Abstract:
The application of phosphorus (P) fertilisers to grassland systems is a common
practice to increase and sustain grassland productivity. This is requisite for satisfying
the nutritional needs of grazing animals and increasing dairy and livestock output. The
costs of such fertilisers are increasing and the demands for such fertiliser will also
most likely rise following governmental targets set in Ireland to increase national
agricultural output. However, the application of P fertiliser to grassland systems can
contribute to the eutrophication of water-courses, since fertiliser applications can
result in the accumulation of P at the soil surface. One potential way to facilitate plant
P acquisition in grasslands may be associated with the soil biota. In particular, the soil
microbial biomass is recognised as a potential P pool that can provide a source of
bioavailable P to the plant community. The soil biota may also facilitate the
incorporation of P from the soil surface into the soil profile, since earthworms can
actively increase the transport of P-rich soil material from the surface belowground.
This project thus aimed to discern how P fertilisation affects microbial biomass
nutrient pools and biologically-mediated P incorporation in grassland systems, and
how this relates to plant P yields. To investigate this aim, two research questions were
proposed: (i) is the soil biota affected by commonly adopted P fertiliser strategies in
grassland systems?; (ii) what consequence does this hold for P acquisition by the plant
community?
An experiment was conducted to examine how the soil biota responded to different
rates of inorganic P fertilisation in two grassland sites of contrasting soil types over an
18 month period. This revealed that increasing P fertilisation did not affect microbial
biomass P concentrations in the soil. However, an effect was observed upon plant P
yield, in which greater plant P yields were obtained proportional to the P fertiliser
rate. Two laboratory experiments were conducted to further investigate this lack of
effect. These utilised soil from the same grassland sites and examined how nutrient
additions to the soil affected microbial biomass nutrient pools and activity. Results
from these experiments supported evidence from the field experiment, since the
application of P fertiliser did not affect microbial biomass nutrient pools following
fertiliser application, and supplementation of carbon (C) + P substrate to the soil did
not invoke respiratory responses between P fertiliser treatments. Nevertheless,supplementation with C + nitrogen (N) and C+N+P substrates was found to suppress
microbial respiration. This was attributed to greater C assimilation by the microbial
community in these particular substrate-induced respiration treatments.
In order to investigate biologically-mediated P incorporation, a glasshouse-based
mesocosm scale experiment was carried out using two contrasting soils. Bulk soil (1 –
30 cm depth range) was derived from a nutrient poor grassland system, whereas the
soil for the 0 – 1 cm depth range was taken from an intensive system that was seven
times greater in labile inorganic P concentration. Three treatments were applied to
mesocosms in an incomplete factorial design, involving the inclusion of earthworms,
different botanical diversities (unplanted, monoculture or mixed plant community)
and different fertiliser types (organic or inorganic). The absent factorial combinations
involved the application of earthworms to unplanted mesocosms. With respect to the
earthworm treatment, results revealed that the presence of earthworms reduced labile
P concentrations in the 0 – 1 cm depth range of soil. The presence of different
botanical diversities or fertiliser types did not affect microbial biomass nutrient pools,
whilst the presence of mixed plant communities did increase plant P yields. However,
microbial and nematode community structures were affected in an idiosyncratic
manner by both botanical diversity and fertiliser type.

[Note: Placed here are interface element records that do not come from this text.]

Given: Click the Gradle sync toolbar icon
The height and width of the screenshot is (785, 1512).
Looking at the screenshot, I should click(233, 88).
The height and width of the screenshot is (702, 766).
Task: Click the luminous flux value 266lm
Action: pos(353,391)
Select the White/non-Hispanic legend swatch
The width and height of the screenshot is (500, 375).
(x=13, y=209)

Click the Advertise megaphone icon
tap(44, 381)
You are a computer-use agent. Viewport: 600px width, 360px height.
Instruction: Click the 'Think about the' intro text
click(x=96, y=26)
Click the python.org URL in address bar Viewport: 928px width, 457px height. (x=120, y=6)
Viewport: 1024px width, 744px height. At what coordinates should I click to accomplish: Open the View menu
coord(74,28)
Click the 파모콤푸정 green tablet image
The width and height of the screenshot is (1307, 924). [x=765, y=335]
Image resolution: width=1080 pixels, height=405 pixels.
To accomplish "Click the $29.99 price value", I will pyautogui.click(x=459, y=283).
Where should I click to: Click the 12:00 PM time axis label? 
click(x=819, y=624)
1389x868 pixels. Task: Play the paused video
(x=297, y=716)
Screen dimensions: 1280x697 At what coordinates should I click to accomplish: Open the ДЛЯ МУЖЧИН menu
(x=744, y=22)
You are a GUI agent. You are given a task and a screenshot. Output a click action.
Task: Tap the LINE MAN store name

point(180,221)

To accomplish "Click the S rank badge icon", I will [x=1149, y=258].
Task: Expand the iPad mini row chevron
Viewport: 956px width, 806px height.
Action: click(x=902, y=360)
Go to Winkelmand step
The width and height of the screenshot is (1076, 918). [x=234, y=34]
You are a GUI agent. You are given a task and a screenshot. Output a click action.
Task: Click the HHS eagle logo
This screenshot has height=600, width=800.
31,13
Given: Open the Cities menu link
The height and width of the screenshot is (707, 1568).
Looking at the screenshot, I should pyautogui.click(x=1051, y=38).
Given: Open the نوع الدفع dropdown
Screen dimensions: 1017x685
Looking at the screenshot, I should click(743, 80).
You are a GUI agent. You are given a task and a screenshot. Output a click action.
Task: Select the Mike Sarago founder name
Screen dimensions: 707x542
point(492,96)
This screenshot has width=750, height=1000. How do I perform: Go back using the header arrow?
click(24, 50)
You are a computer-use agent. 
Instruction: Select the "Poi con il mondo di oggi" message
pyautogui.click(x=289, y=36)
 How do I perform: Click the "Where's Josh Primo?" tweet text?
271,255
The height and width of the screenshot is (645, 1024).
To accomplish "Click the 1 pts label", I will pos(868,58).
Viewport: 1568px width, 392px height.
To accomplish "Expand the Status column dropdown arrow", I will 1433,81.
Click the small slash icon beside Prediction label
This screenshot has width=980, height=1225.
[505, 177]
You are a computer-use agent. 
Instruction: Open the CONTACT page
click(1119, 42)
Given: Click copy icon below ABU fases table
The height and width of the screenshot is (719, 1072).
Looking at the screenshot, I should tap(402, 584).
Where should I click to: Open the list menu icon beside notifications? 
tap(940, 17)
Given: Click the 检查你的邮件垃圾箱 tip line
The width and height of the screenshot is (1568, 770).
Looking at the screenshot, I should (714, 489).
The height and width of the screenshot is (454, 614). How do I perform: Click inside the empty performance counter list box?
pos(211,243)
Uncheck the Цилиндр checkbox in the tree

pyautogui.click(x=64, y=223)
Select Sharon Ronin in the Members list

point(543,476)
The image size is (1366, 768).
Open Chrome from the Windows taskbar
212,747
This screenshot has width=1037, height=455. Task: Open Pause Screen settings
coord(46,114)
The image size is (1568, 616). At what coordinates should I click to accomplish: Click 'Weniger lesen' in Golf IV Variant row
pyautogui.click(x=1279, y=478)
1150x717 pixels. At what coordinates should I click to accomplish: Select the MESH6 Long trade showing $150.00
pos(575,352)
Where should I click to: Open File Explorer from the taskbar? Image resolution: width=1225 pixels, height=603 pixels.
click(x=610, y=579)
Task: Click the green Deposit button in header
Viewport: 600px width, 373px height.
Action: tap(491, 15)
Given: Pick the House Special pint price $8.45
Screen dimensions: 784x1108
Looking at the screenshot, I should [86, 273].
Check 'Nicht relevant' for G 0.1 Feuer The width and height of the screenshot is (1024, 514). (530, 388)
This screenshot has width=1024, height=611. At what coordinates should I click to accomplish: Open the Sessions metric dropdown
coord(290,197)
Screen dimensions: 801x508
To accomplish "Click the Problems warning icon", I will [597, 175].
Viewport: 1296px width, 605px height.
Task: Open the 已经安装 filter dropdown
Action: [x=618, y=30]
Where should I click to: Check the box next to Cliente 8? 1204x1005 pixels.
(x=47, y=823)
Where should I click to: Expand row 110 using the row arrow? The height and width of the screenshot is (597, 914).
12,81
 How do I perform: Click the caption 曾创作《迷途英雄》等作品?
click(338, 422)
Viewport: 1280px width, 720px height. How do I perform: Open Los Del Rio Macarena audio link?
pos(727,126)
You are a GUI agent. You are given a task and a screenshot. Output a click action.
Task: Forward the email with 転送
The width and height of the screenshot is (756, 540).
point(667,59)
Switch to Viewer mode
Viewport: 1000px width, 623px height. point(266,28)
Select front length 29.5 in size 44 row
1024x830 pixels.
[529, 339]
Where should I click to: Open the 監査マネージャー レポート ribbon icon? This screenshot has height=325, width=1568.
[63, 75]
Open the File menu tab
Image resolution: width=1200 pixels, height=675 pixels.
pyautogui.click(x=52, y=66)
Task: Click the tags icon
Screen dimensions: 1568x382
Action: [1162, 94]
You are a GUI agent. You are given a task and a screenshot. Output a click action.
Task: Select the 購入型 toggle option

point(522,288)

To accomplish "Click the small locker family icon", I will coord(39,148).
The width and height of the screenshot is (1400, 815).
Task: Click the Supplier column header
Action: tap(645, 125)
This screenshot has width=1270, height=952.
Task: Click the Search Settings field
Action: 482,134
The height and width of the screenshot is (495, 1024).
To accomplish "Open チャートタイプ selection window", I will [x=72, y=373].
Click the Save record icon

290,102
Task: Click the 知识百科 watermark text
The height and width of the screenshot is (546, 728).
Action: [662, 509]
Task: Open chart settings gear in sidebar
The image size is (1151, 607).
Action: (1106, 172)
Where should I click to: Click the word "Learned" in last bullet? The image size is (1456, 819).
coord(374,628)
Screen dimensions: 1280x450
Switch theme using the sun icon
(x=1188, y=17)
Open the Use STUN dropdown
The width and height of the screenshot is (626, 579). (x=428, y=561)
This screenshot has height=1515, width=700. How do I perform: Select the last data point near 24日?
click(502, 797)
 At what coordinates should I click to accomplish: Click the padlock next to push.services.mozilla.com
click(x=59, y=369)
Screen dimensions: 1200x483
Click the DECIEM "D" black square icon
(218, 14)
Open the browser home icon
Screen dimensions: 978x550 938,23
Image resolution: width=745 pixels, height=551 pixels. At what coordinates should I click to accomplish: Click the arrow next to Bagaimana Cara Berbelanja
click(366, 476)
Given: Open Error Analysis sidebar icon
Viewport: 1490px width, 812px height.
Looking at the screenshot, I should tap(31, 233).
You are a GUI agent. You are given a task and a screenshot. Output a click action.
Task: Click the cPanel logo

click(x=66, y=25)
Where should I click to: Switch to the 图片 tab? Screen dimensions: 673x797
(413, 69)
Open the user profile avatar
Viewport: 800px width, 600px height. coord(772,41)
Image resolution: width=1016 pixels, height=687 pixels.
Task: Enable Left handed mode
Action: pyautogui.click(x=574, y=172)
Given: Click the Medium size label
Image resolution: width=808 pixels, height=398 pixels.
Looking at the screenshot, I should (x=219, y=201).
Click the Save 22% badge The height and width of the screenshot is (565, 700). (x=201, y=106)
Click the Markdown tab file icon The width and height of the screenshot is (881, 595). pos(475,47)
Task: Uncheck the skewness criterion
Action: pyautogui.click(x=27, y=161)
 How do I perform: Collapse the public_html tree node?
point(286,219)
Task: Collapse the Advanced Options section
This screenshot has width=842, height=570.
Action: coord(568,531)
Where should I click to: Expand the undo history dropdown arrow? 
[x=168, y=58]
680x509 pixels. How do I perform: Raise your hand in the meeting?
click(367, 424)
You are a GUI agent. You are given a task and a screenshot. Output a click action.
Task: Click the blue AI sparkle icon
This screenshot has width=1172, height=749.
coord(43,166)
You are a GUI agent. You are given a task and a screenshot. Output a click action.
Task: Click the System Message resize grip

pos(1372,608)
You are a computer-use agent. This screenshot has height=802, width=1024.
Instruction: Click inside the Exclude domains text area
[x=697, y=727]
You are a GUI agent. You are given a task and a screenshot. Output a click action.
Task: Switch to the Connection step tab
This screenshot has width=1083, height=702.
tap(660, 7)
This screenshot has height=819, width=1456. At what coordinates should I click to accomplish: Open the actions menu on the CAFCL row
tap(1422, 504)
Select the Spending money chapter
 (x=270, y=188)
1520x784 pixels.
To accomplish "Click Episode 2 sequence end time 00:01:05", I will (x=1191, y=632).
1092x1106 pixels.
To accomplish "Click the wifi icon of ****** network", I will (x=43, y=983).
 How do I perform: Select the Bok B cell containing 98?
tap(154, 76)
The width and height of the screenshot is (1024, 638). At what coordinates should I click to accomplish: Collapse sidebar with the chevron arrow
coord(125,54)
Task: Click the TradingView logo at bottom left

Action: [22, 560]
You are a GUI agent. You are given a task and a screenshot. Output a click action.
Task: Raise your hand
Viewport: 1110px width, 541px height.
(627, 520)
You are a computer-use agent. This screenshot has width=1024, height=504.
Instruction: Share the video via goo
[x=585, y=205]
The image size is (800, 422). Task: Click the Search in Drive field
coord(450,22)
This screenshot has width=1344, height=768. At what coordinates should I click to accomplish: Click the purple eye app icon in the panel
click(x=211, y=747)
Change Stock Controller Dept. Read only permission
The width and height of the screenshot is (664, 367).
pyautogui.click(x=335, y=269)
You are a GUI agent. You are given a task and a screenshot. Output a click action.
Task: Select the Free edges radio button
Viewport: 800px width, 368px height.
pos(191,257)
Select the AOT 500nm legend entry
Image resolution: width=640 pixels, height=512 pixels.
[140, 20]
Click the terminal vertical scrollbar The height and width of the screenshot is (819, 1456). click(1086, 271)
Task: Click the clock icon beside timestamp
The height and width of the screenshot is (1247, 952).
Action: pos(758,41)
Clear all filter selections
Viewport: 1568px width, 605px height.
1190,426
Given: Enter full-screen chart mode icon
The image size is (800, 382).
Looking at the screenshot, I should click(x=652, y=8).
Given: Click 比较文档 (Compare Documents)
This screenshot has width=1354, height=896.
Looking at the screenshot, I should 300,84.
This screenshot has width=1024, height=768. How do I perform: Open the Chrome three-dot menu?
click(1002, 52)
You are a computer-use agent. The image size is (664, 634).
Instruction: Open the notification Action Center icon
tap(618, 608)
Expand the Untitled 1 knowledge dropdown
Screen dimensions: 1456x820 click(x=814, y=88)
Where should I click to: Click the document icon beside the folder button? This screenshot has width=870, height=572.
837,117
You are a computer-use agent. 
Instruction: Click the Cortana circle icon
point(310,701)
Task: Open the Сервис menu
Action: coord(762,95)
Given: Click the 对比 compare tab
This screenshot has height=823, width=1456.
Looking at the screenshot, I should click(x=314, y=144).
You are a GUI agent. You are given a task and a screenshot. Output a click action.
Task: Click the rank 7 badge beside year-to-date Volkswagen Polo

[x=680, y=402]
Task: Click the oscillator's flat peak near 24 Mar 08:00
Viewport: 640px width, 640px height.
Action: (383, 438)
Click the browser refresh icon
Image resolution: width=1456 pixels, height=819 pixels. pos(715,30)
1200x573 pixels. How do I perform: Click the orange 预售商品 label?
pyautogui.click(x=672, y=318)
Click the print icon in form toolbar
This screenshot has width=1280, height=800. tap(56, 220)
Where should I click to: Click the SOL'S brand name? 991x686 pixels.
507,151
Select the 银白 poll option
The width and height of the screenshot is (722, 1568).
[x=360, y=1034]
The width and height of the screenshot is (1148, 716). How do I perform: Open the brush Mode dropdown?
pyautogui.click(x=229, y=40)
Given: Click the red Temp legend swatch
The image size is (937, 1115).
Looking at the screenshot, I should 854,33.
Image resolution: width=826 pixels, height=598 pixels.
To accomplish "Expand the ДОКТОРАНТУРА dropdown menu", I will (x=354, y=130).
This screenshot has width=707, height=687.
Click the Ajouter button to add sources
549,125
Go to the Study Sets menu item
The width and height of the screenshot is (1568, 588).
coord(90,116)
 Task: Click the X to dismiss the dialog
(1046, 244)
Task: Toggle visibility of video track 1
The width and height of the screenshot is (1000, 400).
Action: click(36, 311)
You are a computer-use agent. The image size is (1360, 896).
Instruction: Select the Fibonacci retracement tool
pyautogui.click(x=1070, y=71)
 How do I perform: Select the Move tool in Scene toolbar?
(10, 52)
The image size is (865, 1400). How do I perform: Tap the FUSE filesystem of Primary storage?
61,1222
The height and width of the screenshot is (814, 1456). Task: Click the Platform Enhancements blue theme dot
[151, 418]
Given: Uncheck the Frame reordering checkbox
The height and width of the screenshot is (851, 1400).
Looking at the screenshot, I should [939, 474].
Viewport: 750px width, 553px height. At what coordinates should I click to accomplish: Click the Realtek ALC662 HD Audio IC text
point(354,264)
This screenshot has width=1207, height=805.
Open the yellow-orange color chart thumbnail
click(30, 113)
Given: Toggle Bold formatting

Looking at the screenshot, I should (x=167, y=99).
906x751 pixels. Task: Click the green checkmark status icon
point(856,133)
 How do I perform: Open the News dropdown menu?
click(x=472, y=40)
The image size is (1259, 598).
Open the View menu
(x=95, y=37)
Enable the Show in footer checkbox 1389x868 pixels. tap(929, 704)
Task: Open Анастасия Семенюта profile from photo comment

This project demonstrated the significance of grassland management regimes in
governing microbial biomass P concentrations. In particular, it was revealed that the
frequent defoliation of the sward appeared to uncouple the microbial community from
both fertiliser inputs and possibly plant P yields. The fact that an increase in plant P
yield with increasing P fertilisation was noted in the absence of microbial responses
suggests that the soil biota may not be crucial for plant P acquisition in such intensive
inorganic-fertiliser based regimes. This suggestion was also supported by the
mesocosm experiment, since plant P yields differed between botanical diversities but
no effects were observed on microbial biomass P concentrations. Furthermore, this
project showed the potential of the earthworm community to reduce P concentrations
in the volume of soil which poses the greatest risk to water quality. The collective
evidence highlights the need for further understanding of the consequences of
inorganic-based fertiliser management systems, since current strategies may not
adequately account for management effects on soil biological P cycling.